- Dataset extract -

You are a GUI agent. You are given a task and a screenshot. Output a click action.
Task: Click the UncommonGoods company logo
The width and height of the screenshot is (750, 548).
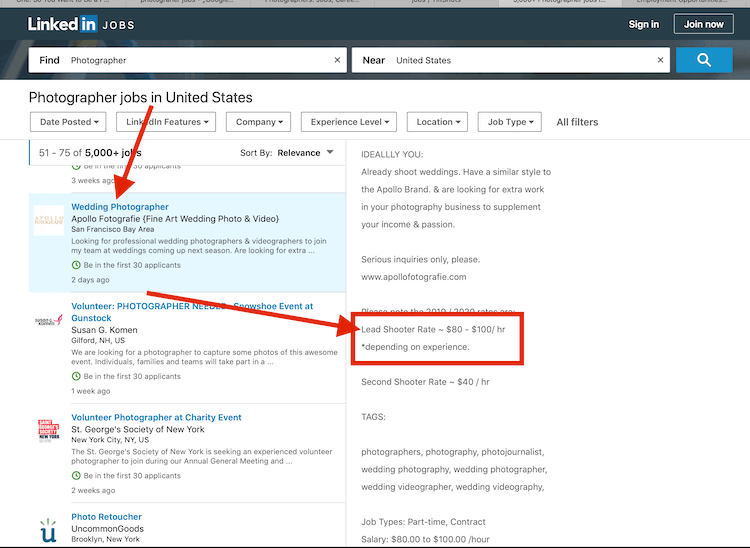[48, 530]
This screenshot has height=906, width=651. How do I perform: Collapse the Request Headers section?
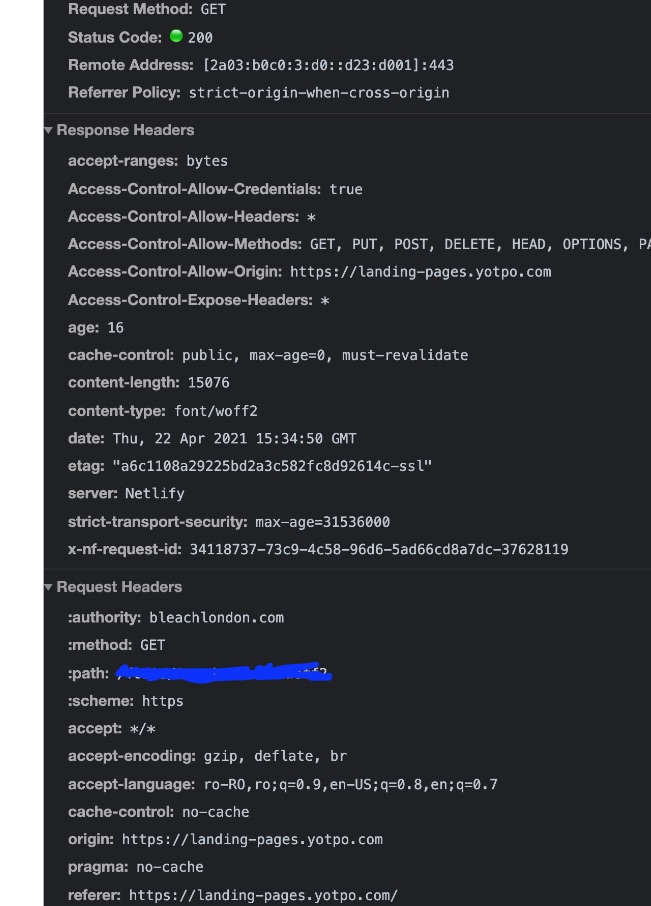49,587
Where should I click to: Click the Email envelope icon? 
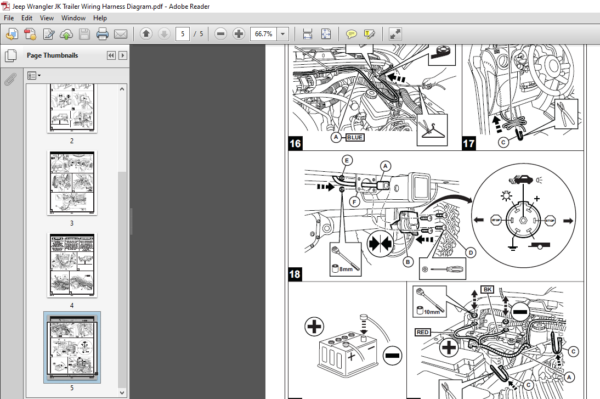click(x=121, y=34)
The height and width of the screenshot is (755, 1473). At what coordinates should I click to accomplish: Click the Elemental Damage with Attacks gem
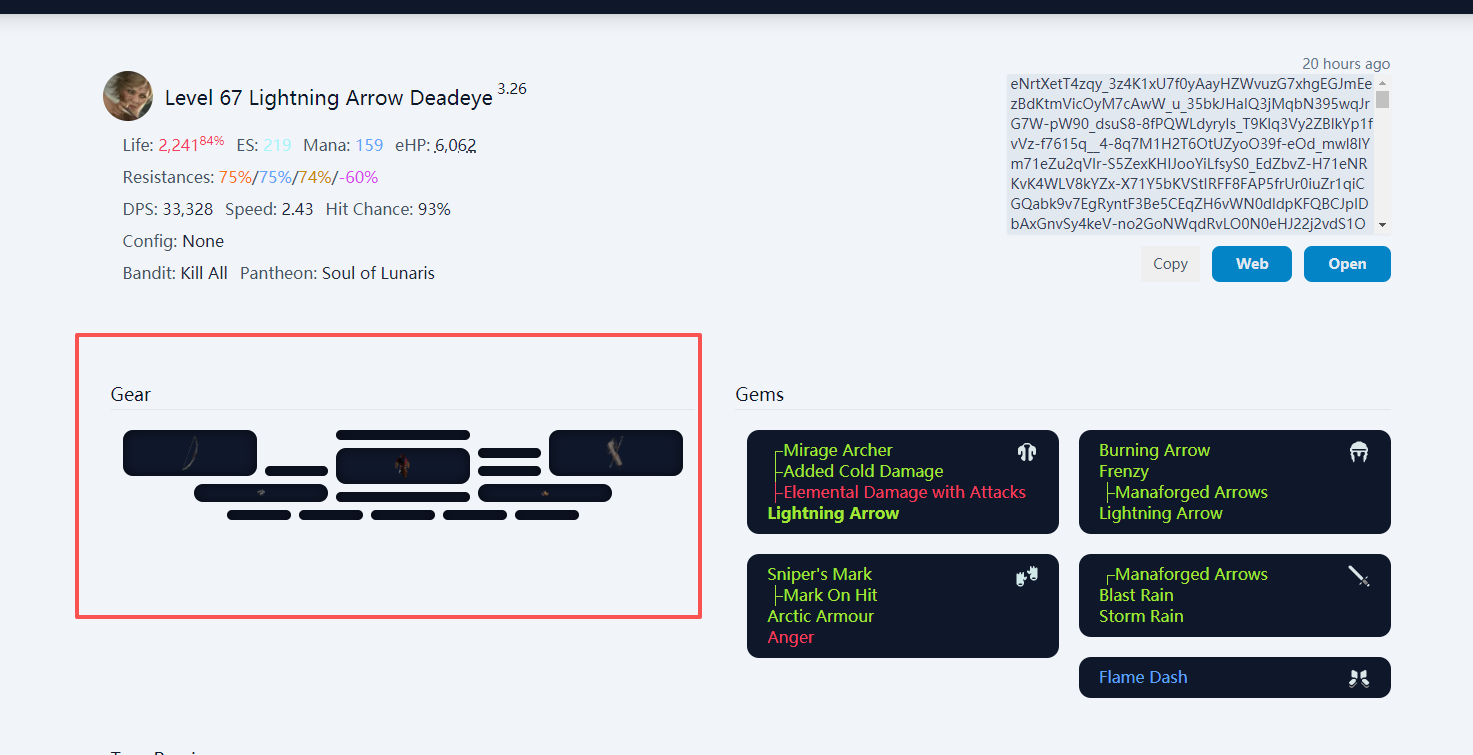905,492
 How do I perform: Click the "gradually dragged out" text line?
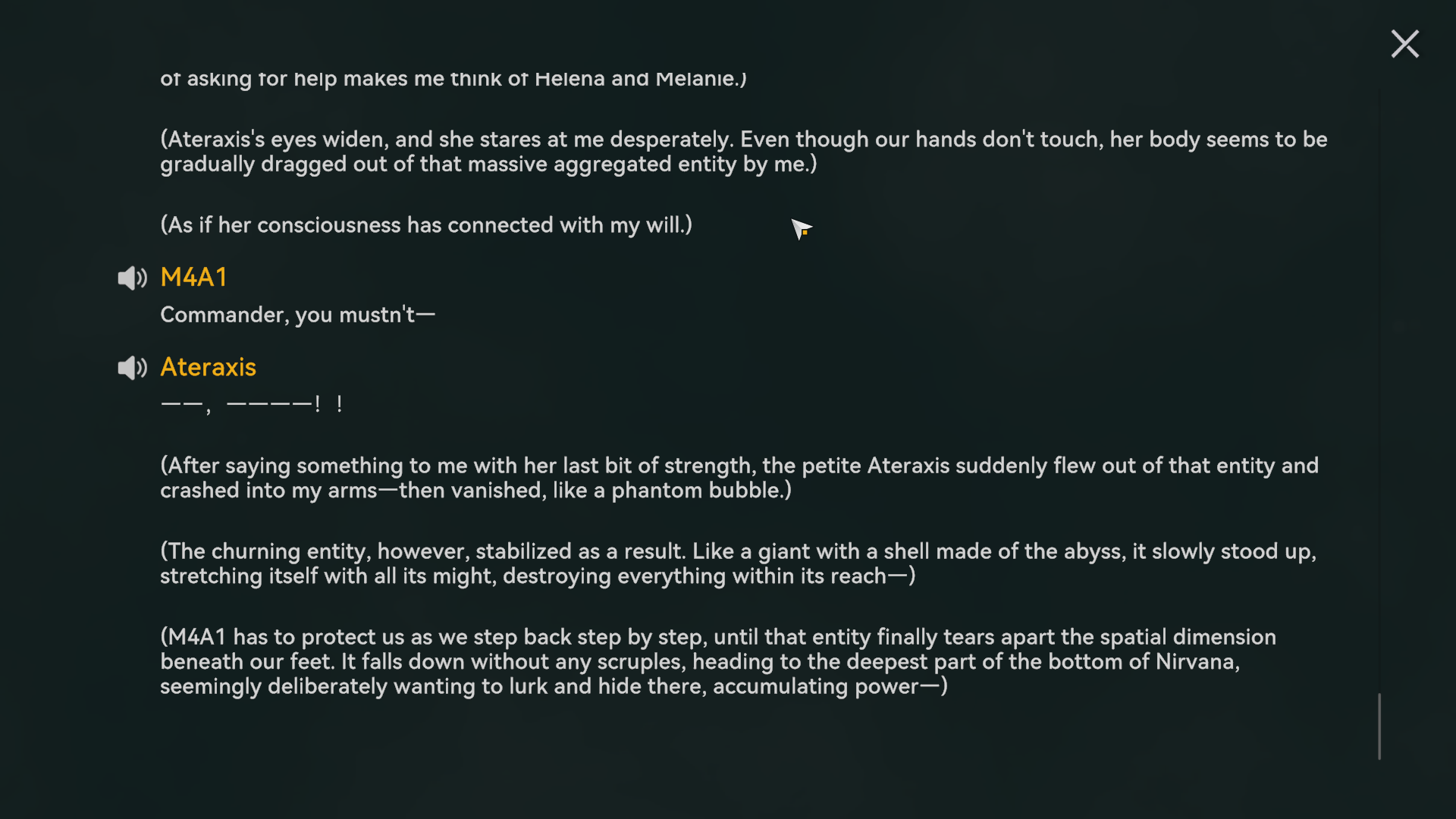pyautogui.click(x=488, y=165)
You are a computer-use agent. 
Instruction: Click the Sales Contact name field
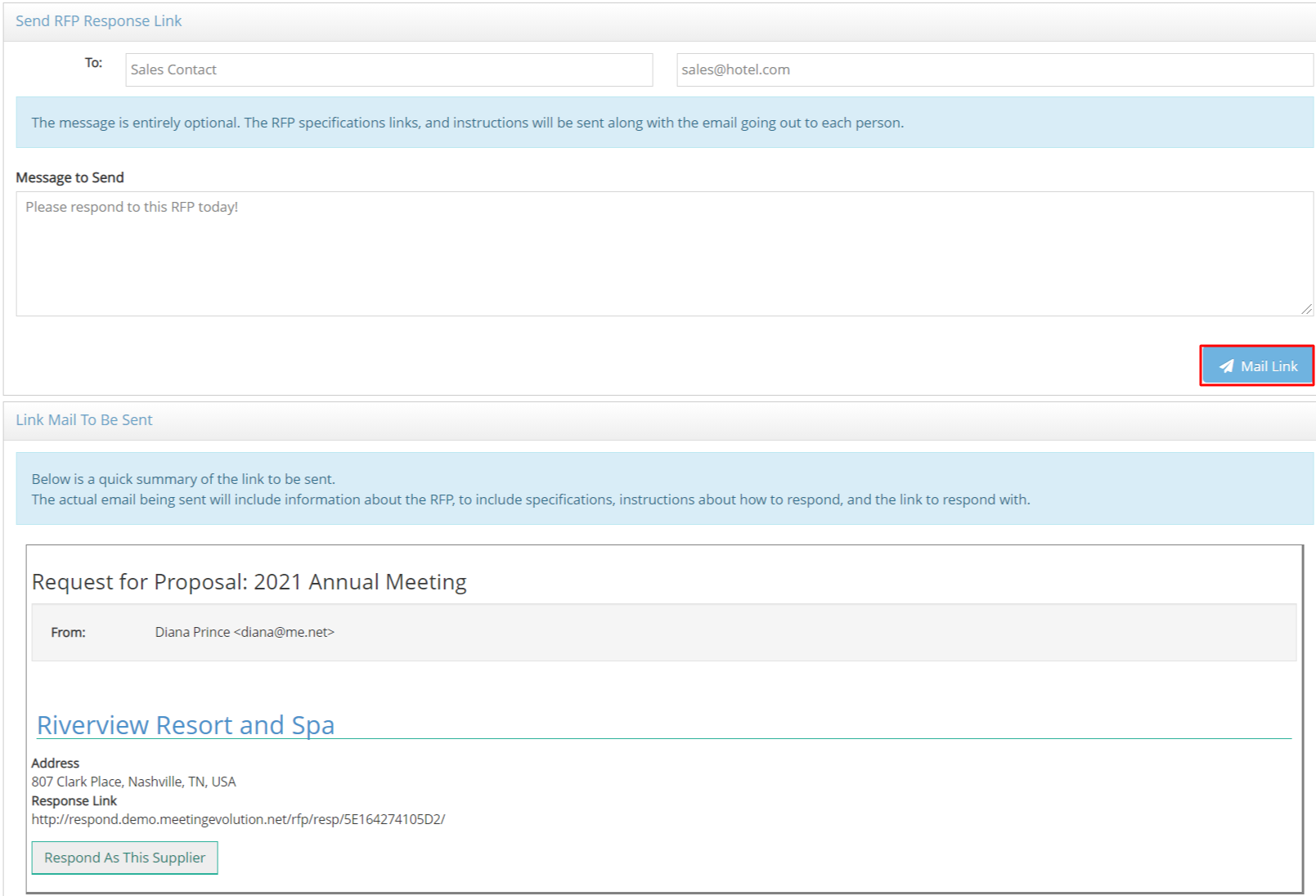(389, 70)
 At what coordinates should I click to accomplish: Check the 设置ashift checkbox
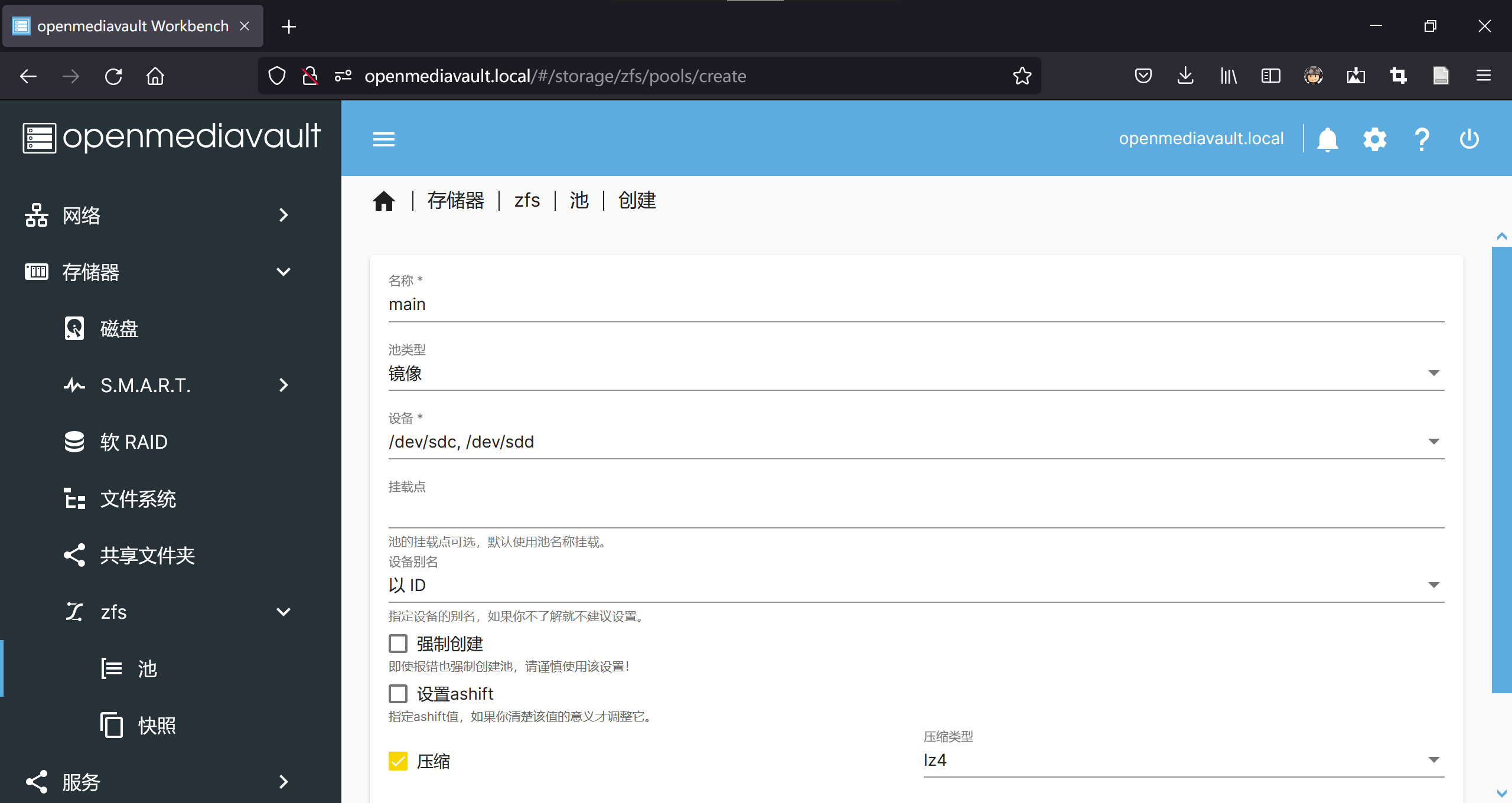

- Your objective -
Please format every line of the records as a JSON list of strings, one string per line, with blank lines and the pictures left out.

- Solution for this problem -
[
  "You are a GUI agent. You are given a task and a screenshot. Output a click action.",
  "Task: Click the UncommonGoods company logo",
  "The width and height of the screenshot is (750, 548).",
  "[48, 530]",
  "This screenshot has height=906, width=651. How do I perform: Collapse the Request Headers section?",
  "49,587",
  "Where should I click to: Click the Email envelope icon? ",
  "click(x=121, y=34)",
  "The height and width of the screenshot is (755, 1473). At what coordinates should I click to accomplish: Click the Elemental Damage with Attacks gem",
  "905,492",
  " How do I perform: Click the \"gradually dragged out\" text line?",
  "pyautogui.click(x=488, y=165)",
  "You are a computer-use agent. ",
  "Instruction: Click the Sales Contact name field",
  "(389, 70)",
  " At what coordinates should I click to accomplish: Check the 设置ashift checkbox"
]